What Bollywood had to offer was too conditioned and toned for the necessary look of the slum kids in India. Thus, as it has been widely publicized, two of the youngest cast members were found as complete unknowns and from real-life Indian ghettos. Standing up on the stage with them and the rest of the Indian cast, along with the venerable Steven Spielberg at the Academy Awards show is one memory that Vikas holds dear to his heart, understandably. And we wonder what popular cinema of the world holds in waiting for us as we take in his experiences and predictions.
A few weeks later, as we are putting the final touches on this piece, we happen to drive by the new Indian embassy in Tokyo, which is just beautiful, especially at this time of year with all of the cherry blossom trees lining the street in front of it and running up the small hills bordering the moat of the Imperial Palace next door. Mesmerized by the blur of textured pink everywhere, our sense of orientation becomes so mewhat foggy. Is it India to the left and Japan to the right? It almost seems that the world is coming closer through a flurry of pink petals and just the kind of metaphor perfect for the world according to Vikas Swarup.
Vikas Swarup’s hometown is Allahabad, India, a pilgrimage destination that holds a position of importance in Hinduism and Hindu mythology thanks to its being located at the convergence of the holy rivers Ganges and Yamuna. In January 2007 an estimated 60 to 70 million people gathered in Allahabad for the Kumbh Mela festival—the world’s largest human gathering. And yet, his exposure to the outside world did not nearly end there.

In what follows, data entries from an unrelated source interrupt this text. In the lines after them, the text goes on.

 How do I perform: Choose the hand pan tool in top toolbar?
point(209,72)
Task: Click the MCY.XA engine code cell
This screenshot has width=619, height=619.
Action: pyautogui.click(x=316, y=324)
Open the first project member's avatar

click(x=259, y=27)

Though born into a family of lawyers, his mother did not want Vikas to become one so he chose the path of a diplomat. His postings have included Turkey, the US, Ethiopia, the UK, South Africa, and now Japan. Any courtroom would have been fortunate to have him, but we feel the world—the literary, real, and cinematic—has been able to benefit from the path he has led. We suspect that it is the accumulation of his own unique and vast world experiences that have allowed him to write a story that is universally accessible, because it touches upon the simple human desire to find meaning and value in each experience we have and maintain a sense of optimism and hope throughout our lives.
And as for us, well, of course we are not all going to be diplomats or overnight millionaires, but the experiences are certainly there, wherever you are, so long as you are open to them. Personal observations, new discoveries, and meaningful interpretations can easily be made through a good novel, a film, or a stroll through the park. Unique, different, and interesting people are always there, either to be met, just a phone call away, or sometimes, if you are lucky enough, sitting across the lunch table from you.